AUSTRAC: Who woke the Sleeping Giant?

Aside from the remittance sector, AUSTRAC's enforcement activity has been relatively dormant over the last few years, occasionally bubbling away like a volcano, quietly active but not posing an immediate threat. Then… BOOM ! - it erupts with force, power and unequivocally on its own terms, taking everyone in its sights by surprise. It is fair to say that the recent enforcement actions against CBA and Tabcorp demonstrates that the Regulator certainly has teeth and the confidence to take on any reporting entity it considers the not to have met its AML/CTF obligations.

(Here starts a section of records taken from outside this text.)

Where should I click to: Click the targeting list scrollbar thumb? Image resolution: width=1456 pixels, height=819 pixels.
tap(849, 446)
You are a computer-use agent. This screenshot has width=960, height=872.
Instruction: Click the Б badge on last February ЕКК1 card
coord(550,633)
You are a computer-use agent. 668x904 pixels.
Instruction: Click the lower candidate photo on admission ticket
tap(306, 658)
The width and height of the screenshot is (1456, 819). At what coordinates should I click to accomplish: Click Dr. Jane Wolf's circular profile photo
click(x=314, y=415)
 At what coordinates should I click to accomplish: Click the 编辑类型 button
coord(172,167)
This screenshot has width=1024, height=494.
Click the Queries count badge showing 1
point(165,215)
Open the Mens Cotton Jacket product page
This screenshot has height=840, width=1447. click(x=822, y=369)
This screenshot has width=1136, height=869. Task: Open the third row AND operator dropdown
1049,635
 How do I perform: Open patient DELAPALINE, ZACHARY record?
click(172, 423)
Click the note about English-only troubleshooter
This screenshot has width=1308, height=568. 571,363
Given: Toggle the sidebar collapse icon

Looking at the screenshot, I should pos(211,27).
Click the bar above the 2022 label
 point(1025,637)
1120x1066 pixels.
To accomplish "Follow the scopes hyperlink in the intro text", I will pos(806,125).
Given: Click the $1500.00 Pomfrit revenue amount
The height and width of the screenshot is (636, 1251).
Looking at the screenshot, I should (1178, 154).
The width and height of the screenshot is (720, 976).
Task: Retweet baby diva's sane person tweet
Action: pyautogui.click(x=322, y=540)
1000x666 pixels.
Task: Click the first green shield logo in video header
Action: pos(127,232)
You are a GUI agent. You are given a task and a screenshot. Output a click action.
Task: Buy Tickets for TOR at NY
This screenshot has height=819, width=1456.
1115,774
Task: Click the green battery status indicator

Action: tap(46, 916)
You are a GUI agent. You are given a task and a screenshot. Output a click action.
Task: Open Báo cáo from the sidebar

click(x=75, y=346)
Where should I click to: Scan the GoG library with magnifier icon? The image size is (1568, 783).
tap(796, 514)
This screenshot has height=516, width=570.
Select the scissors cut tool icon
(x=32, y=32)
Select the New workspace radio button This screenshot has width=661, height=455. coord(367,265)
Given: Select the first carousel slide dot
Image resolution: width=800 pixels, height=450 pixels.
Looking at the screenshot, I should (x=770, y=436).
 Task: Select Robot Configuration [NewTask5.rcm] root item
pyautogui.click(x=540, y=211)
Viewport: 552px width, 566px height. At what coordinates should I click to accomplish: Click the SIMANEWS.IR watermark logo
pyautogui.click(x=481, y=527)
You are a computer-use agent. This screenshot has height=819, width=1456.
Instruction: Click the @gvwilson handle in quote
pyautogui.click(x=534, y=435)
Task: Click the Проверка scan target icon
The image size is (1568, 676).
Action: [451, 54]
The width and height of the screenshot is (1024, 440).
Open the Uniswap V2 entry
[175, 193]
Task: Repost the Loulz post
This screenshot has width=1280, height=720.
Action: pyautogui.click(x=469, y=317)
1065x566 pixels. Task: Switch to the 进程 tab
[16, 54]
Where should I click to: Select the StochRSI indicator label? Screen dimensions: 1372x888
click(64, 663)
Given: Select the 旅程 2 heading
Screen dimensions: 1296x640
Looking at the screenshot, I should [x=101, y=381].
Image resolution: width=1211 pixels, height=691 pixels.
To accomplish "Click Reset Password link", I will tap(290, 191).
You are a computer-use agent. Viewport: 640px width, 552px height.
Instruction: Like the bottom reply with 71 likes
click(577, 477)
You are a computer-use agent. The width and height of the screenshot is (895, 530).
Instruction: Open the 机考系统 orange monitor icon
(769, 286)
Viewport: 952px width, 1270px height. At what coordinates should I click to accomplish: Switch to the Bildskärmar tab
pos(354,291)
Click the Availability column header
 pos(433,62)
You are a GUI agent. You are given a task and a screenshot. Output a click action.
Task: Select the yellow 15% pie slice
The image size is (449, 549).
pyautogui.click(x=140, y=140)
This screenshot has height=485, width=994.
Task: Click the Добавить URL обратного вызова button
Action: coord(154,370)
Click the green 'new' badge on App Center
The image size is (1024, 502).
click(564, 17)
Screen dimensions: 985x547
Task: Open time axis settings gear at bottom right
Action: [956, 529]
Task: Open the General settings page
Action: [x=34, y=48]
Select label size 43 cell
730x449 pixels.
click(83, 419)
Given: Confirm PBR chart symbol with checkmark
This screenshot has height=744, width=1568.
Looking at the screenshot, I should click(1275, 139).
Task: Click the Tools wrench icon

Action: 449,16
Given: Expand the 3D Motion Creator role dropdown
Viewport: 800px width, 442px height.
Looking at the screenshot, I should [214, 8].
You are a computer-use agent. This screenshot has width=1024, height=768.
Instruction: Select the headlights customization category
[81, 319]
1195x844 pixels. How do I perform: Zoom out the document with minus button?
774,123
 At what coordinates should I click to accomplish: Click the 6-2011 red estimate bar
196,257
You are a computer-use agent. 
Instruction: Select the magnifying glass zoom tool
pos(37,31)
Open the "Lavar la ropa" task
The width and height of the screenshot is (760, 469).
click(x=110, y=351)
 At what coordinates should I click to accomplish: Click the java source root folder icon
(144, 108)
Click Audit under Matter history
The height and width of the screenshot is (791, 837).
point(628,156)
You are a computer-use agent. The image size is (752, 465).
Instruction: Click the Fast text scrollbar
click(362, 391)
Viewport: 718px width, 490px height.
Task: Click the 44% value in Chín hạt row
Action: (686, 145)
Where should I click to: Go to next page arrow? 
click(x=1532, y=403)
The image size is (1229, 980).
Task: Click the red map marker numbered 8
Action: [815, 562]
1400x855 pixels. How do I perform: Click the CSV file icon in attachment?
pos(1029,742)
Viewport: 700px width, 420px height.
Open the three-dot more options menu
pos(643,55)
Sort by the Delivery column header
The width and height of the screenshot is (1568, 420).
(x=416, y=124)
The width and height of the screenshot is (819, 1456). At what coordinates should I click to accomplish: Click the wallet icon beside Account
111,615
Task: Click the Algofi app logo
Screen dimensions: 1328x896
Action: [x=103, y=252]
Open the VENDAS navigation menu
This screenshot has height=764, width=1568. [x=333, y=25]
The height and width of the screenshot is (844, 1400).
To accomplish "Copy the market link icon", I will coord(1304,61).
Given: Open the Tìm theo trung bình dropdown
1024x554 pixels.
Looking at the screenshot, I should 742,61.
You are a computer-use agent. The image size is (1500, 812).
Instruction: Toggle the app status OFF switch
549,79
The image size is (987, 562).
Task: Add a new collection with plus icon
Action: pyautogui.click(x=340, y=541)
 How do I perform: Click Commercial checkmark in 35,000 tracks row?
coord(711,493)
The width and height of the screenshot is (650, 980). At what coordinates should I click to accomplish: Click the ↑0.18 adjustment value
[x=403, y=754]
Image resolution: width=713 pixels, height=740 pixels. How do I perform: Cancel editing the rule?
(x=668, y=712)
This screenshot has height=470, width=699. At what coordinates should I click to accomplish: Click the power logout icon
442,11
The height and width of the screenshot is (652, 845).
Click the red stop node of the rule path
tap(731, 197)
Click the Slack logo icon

The AML/CTF Act and Rules creates a regime where each reporting entity is required to implement certain controls, creating a first line of defence in combatting money laundering or terrorism finance (ML/TF) within their organisation. From a regulatory perspective, AUSTRAC has been known for taking a more collaborative approach in fulfilling its regulatory function, working with industry rather than taking a heavy handed approach. In response, many reporting entities have either misunderstood, mistaken or downplayed the importance of meeting their AML/CTF obligations.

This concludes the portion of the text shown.